Hacker tricks ATM into doling out free cash

 

Gallery

By Reuters

Posted on 29 Jul 2010 at 08:22

A security expert showed off techniques for breaking into ATMs, causing machines to spit out cash to a cheering crowd at Black Hat in Las Vegas.

"I hope to change the way people look at devices that from the outside are seemingly impenetrable," Barnaby Jack, director of research at security consulting firm IOActive Labs, told a standing-room-only crowd before launching the demonstration using equipment he purchased over the internet.

I'm not naive enough to think I'm the only person who can do it

He spent over a year learning to break into stand-alone bank machines found at gas stations, bars and retail establishments.

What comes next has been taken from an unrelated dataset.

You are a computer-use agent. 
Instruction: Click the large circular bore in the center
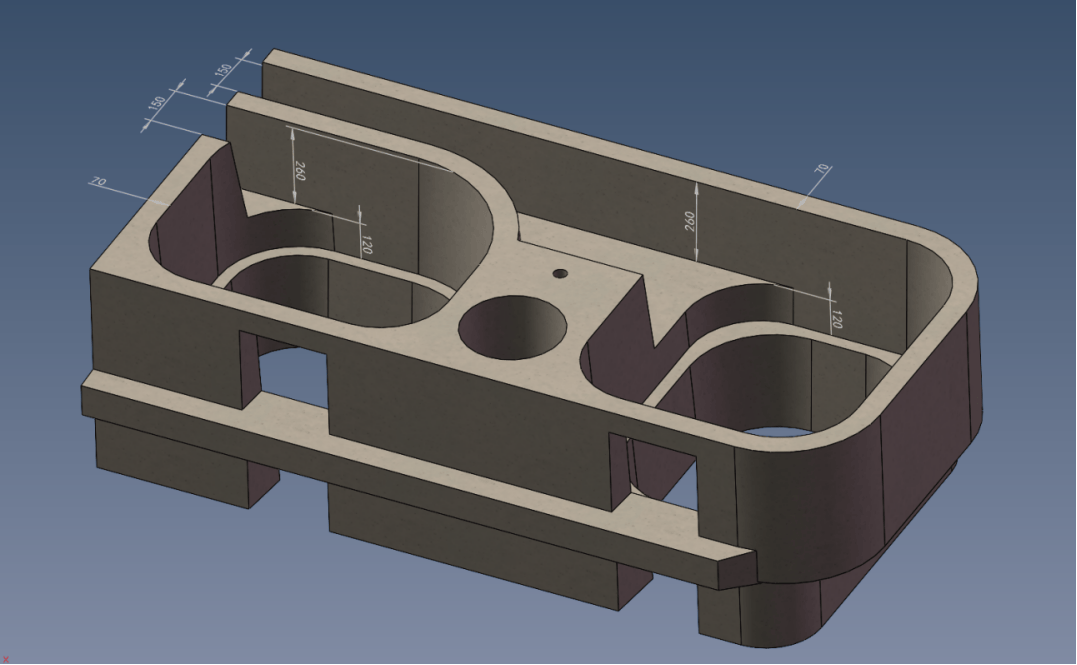[x=512, y=328]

At the annual Black Hat conference, Jack showed how he could upload his home-brewed piece of software dubbed Dillinger - named after the infamous bank robber - to an ATM made by privately held Tranax Technologies. After he infected the ATM, he approached the machine and instructed it to start dispensing cash.

Jack used a key available over the internet to open the case of an ATM from privately held Triton Systems, then inserted a USB thumb drive that forced the machine to spit out its entire jackpot.

The ATMs he tested run on Windows CE.

He said both the ATM makers have issued software that would prevent hackers from repeating the same attacks he performed onstage, but he added that ATMs from all manufacturers are still vulnerable to attack.

"I'm not naive enough to think I'm the only person who can do it," he said.

He also said he believed that the ATMs used by financial institutions were also vulnerable, but that he had not simulated any attacks because he had not been able to get hold of any bank ATMs.

Bob Douglas, vice president of engineering for Triton, said he was not aware of any successful attacks on his company's equipment.

Officials with Tranax could not be reached for comment.